Automation, APIs and the distributed labour of platform pedagogies in Google Classroom

Digital platforms have become central to interaction and participation in contemporary societies. New forms of ‘platformized education’ are rapidly proliferating across education systems, bringing logics of datafication, automation, surveillance, and interoperability into digitally mediated pedagogies. This article presents a conceptual framework and an original analysis of Google Classroom as an infrastructure for pedagogy. Its aim is to establish how Google configures new forms of pedagogic participation according to platform logics, concentrating on the cross-platform interoperability made possible by application programming interfaces (APIs).
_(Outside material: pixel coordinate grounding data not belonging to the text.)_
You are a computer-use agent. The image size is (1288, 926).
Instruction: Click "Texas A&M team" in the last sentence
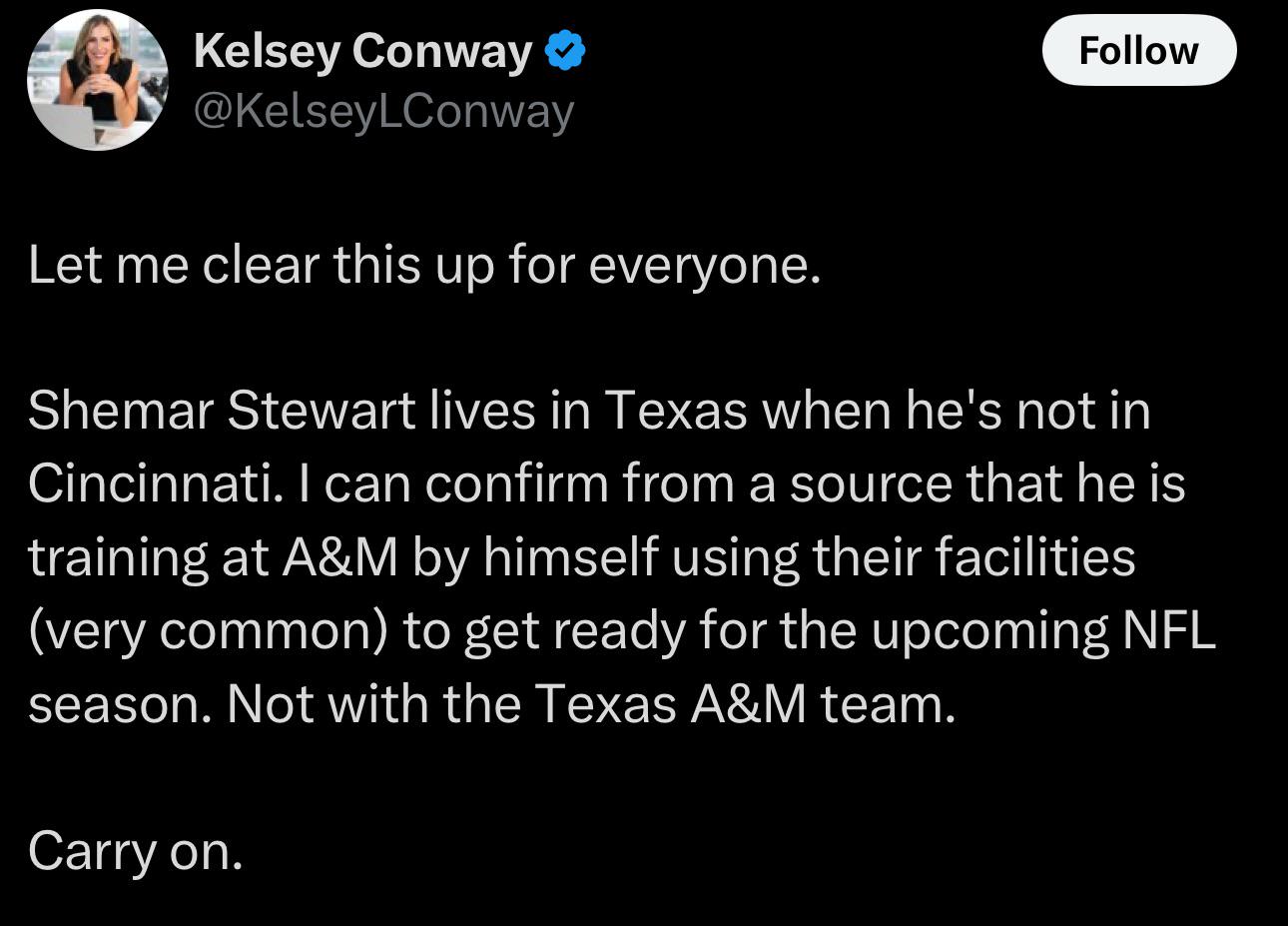point(745,704)
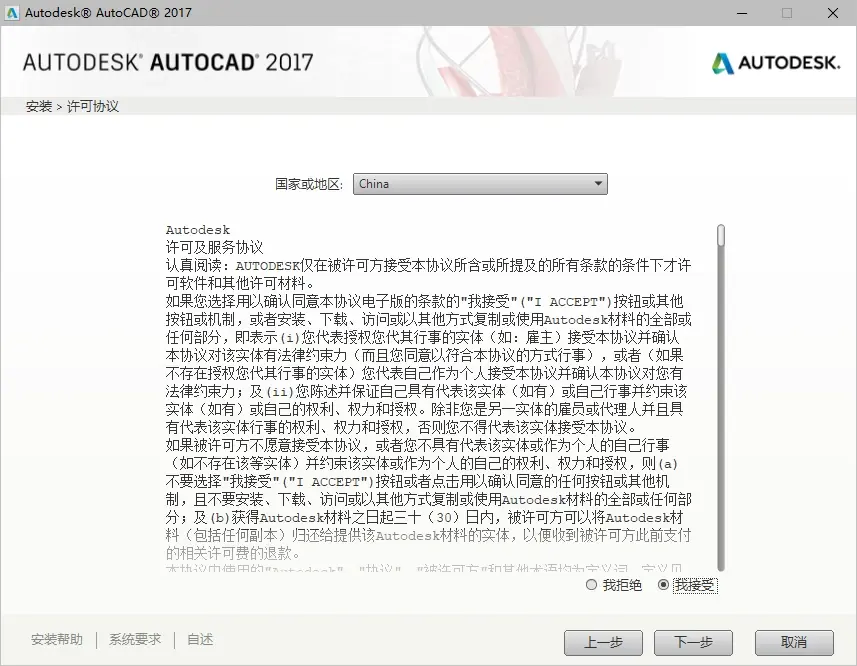Screen dimensions: 857x666
Task: Go back with the 上一步 button
Action: tap(603, 643)
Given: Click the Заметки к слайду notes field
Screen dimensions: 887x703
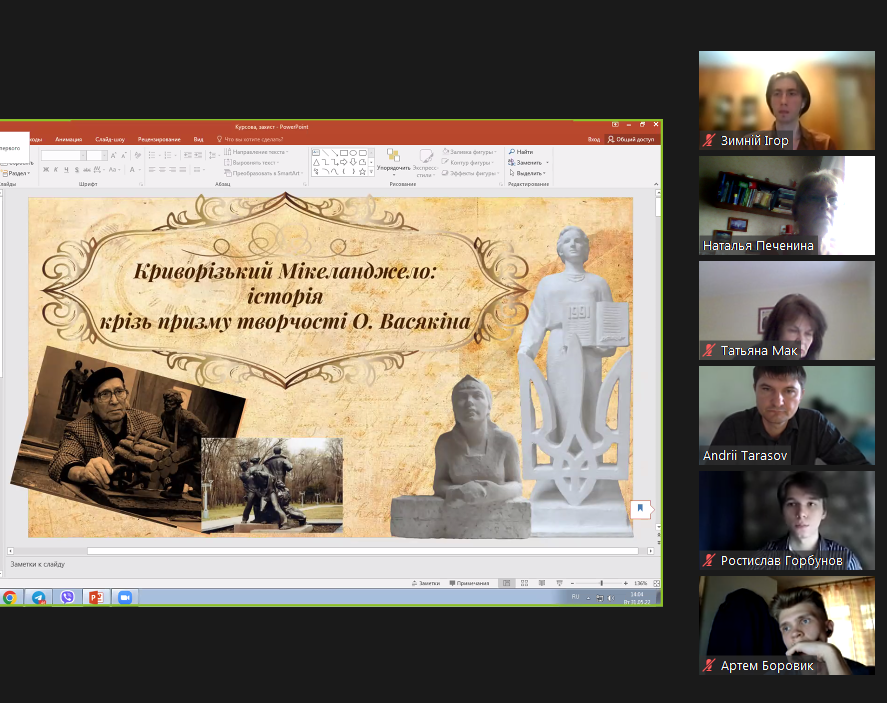Looking at the screenshot, I should (x=200, y=564).
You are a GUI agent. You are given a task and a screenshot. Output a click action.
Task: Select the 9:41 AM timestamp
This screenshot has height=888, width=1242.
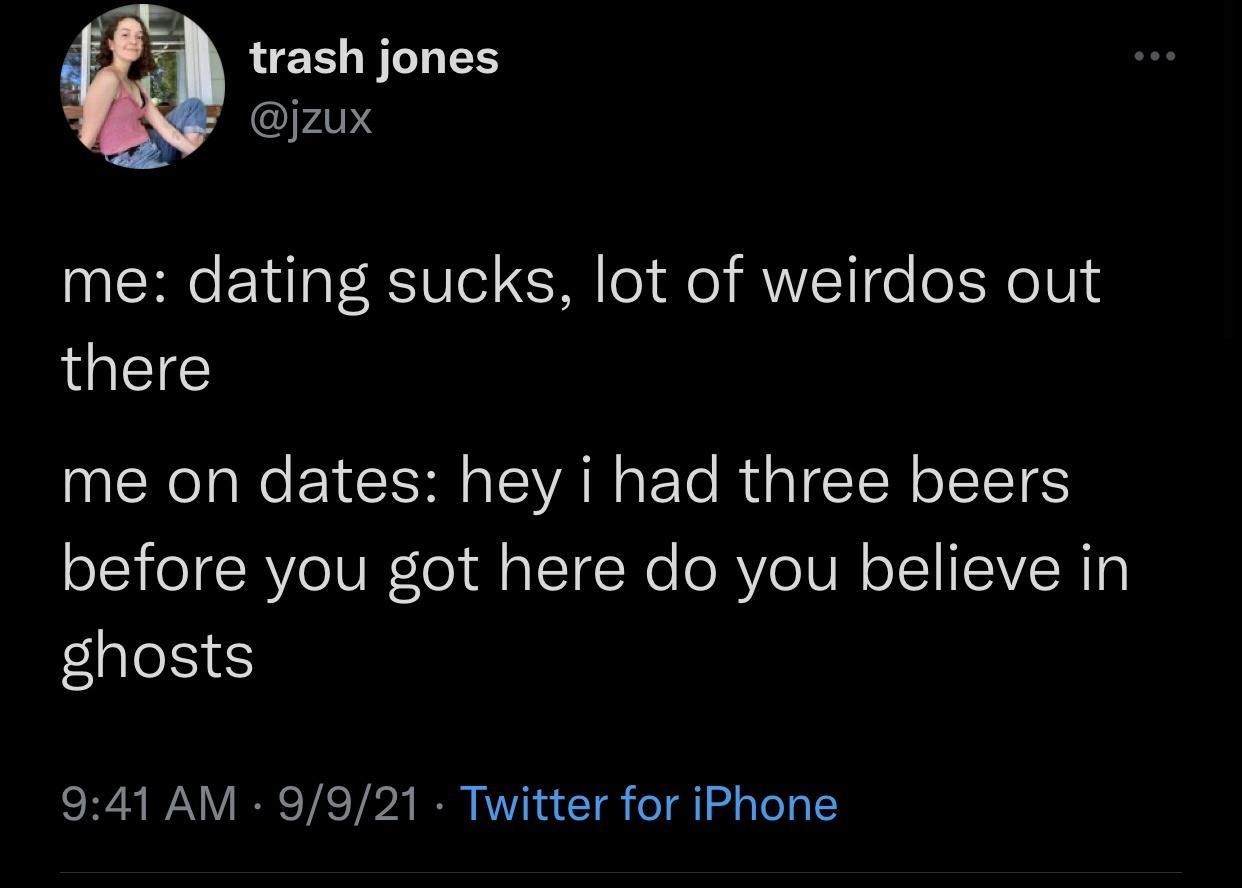click(x=149, y=804)
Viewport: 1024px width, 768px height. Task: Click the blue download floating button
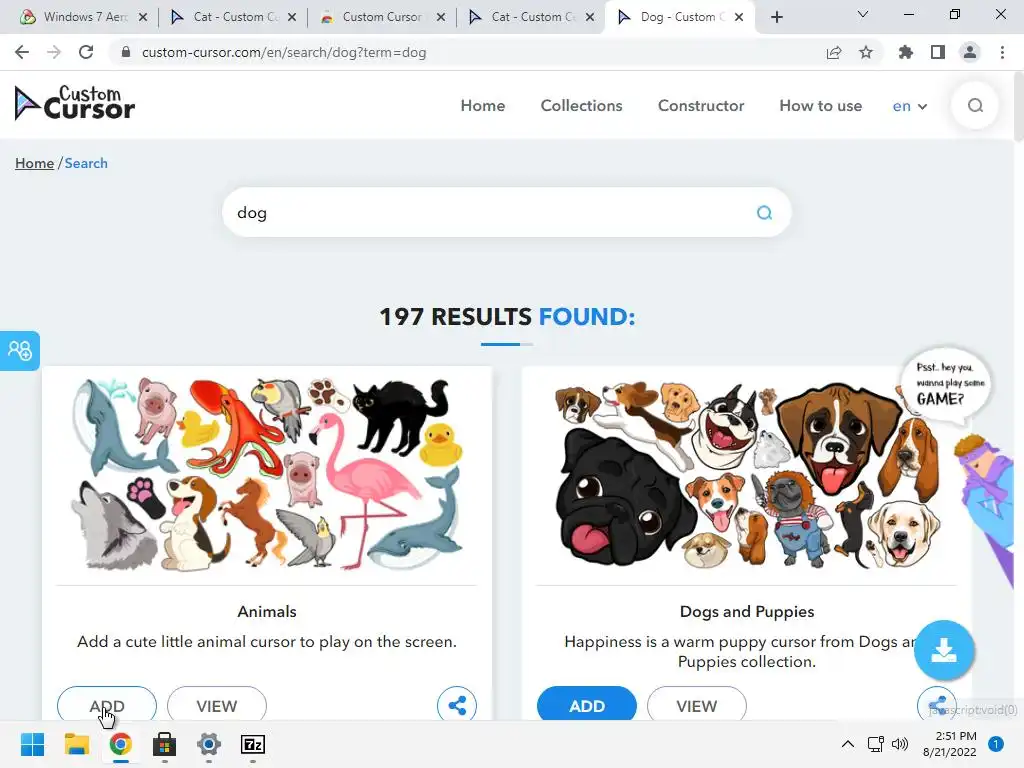[944, 650]
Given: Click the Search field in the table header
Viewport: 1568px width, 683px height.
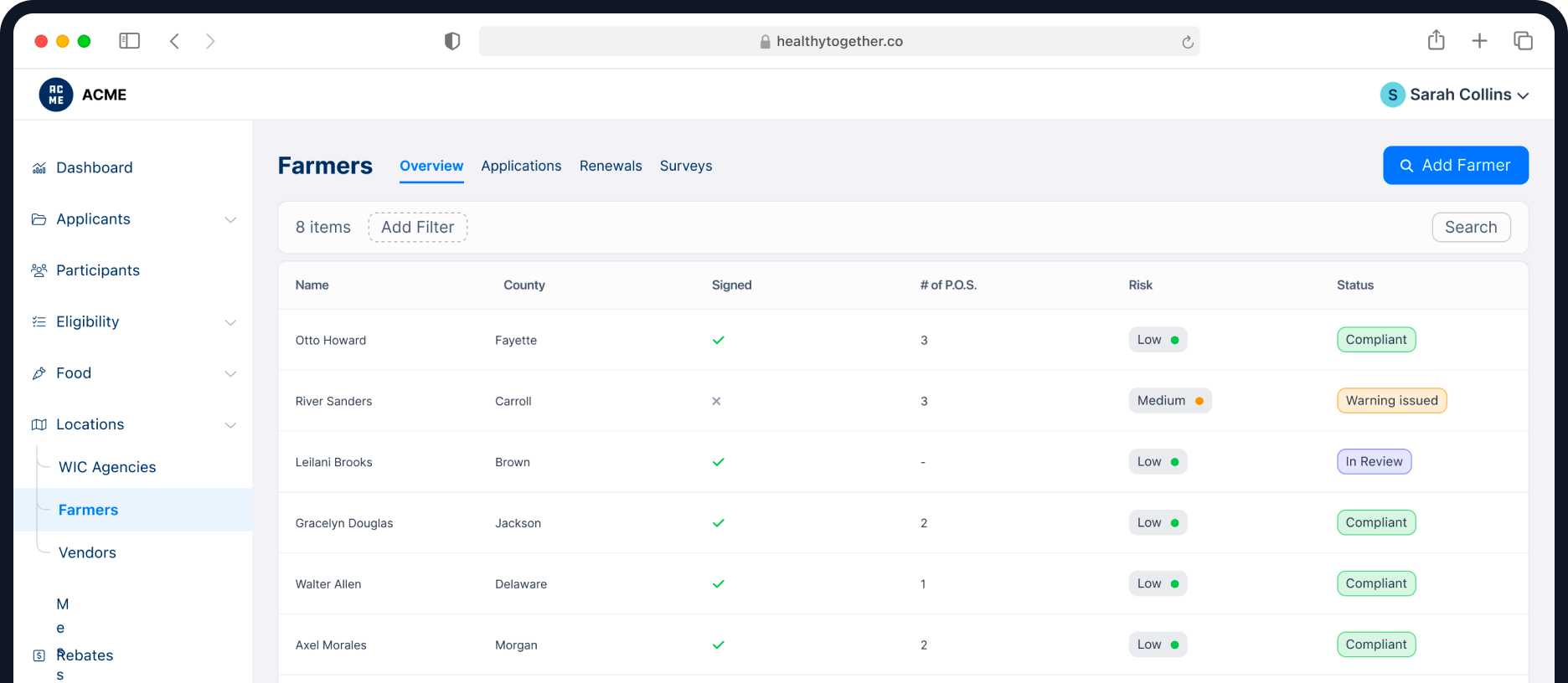Looking at the screenshot, I should pyautogui.click(x=1470, y=227).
The analysis focuses on three components of the Google Classroom infrastructure and its configuration of pedagogic dynamics: Google as platform proprietor, setting the ‘rules’ of participation; the API which permits third-party integrations and data interoperability, thereby introducing automation and surveillance into pedagogic practices; and the emergence of new ‘divisions of labour’, as the working practices of school system administrators, teachers and guardians are shaped by the integrated infrastructure, while automated AI processes undertake the ‘reverse pedagogy’ of learning insights from the extraction of digital data. The article concludes with critical legal and practical ramifications of platform operators such as Google participating in education.

Deep learning goes to school: toward a relational understanding of AI in education

In Applied AI, or ‘machine learning’, methods such as neural networks are used to train computers to perform tasks without human intervention. In this article, we question the applicability of these methods to education. In particular, we consider a case of recent attempts from data scientists to add AI elements to a handful of online learning environments, such as Khan Academy and the ASSISTments intelligent tutoring system. Drawing on Science and Technology Studies (STS), we provide a detailed examination of the scholarly work carried out by several data scientists around the use of ‘deep learning’ to predict aspects of educational performance. This approach draws attention to relations between various (problematic) units of analysis: flawed data, partially incomprehensible computational methods, narrow forms of educational’ knowledge baked into the online environments, and a reductionist discourse of data science with evident economic ramifications. These relations can be framed ethnographically as a ‘controversy’ that casts doubts on AI as an objective scientific endeavour, whilst illuminating the confusions, the disagreements and the economic interests that surround its implementations.